Table of Contents
Fetching ...

THÖR-MAGNI Act: Actions for Human Motion Modeling in Robot-Shared Industrial Spaces

Tiago Rodrigues de Almeida, Tim Schreiter, Andrey Rudenko, Luigi Palmieiri, Johannes A. Stork, Achim J. Lilienthal

TL;DR

The paper tackles safe human-robot interaction in industrial spaces by introducing THÖR-MAGNI Act, a fine-grained action-annotated extension to THÖR-MAGNI. It provides 8.3 hours of egocentric-labeled actions aligned with motion cues and gaze across five industrial scenarios, with 14 action labels organized under diverse agent classes. It proposes two transformer-based models—action-conditioned trajectory prediction and multi-task joint trajectory-action prediction—that leverage action and agent-class information.

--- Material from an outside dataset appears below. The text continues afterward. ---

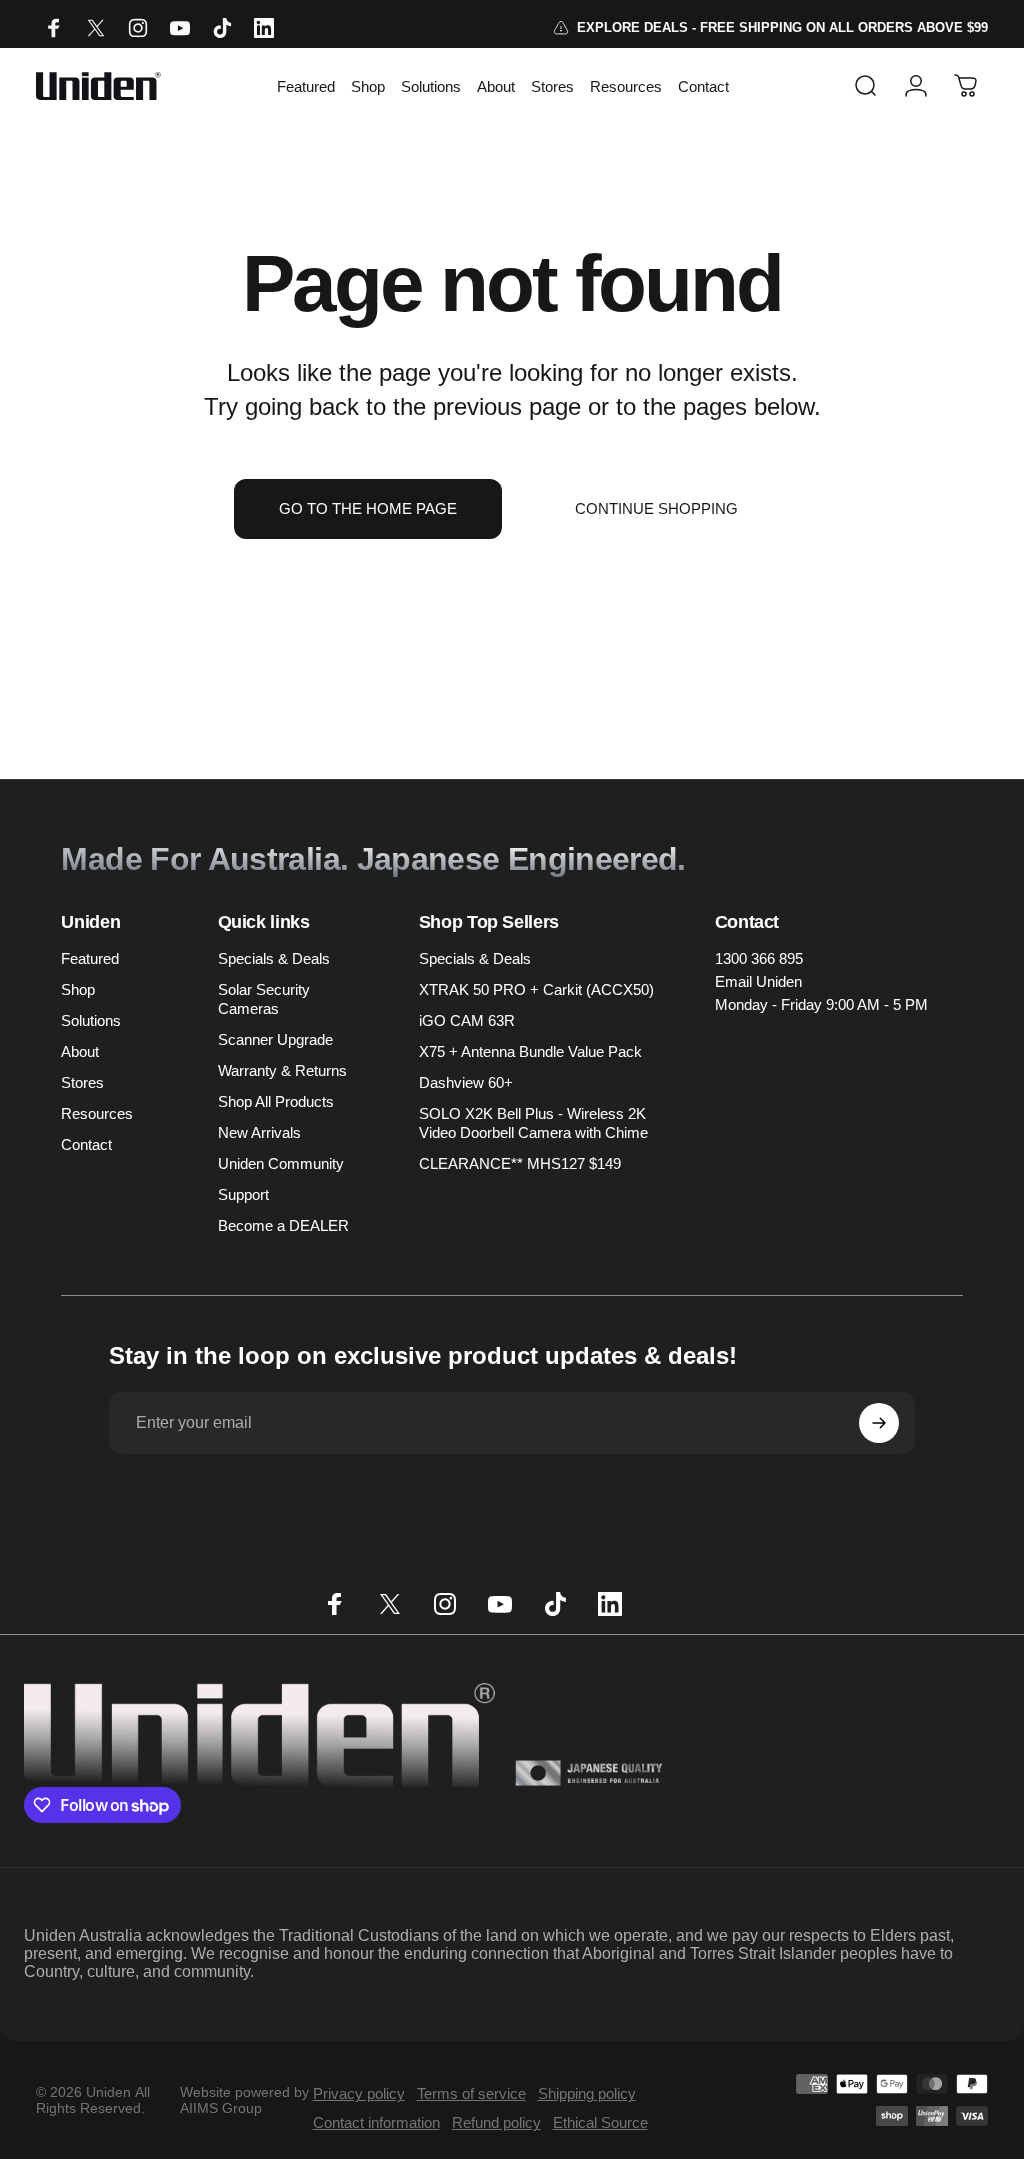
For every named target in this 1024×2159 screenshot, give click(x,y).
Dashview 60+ (466, 1082)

Experiments demonstrate that incorporating action cues improves trajectory predictions and that the joint model can achieve strong trajectory accuracy with competitive action prediction, underscoring the dataset's utility for advancing predictive human motion modeling in robot-shared environments.

Abstract

Accurate human activity and trajectory prediction are crucial for ensuring safe and reliable human-robot interactions in dynamic environments, such as industrial settings, with mobile robots. Datasets with fine-grained action labels for moving people in industrial environments with mobile robots are scarce, as most existing datasets focus on social navigation in public spaces. This paper introduces the THÖR-MAGNI Act dataset, a substantial extension of the THÖR-MAGNI dataset, which captures participant movements alongside robots in diverse semantic and spatial contexts. THÖR-MAGNI Act provides 8.3 hours of manually labeled participant actions derived from egocentric videos recorded via eye-tracking glasses. These actions, aligned with the provided THÖR-MAGNI motion cues, follow a long-tailed distribution with diversified acceleration, velocity, and navigation distance profiles. We demonstrate the utility of THÖR-MAGNI Act for two tasks: action-conditioned trajectory prediction and joint action and trajectory prediction. We propose two efficient transformer-based models that outperform the baselines to address these tasks. These results underscore the potential of THÖR-MAGNI Act to develop predictive models for enhanced human-robot interaction in complex environments.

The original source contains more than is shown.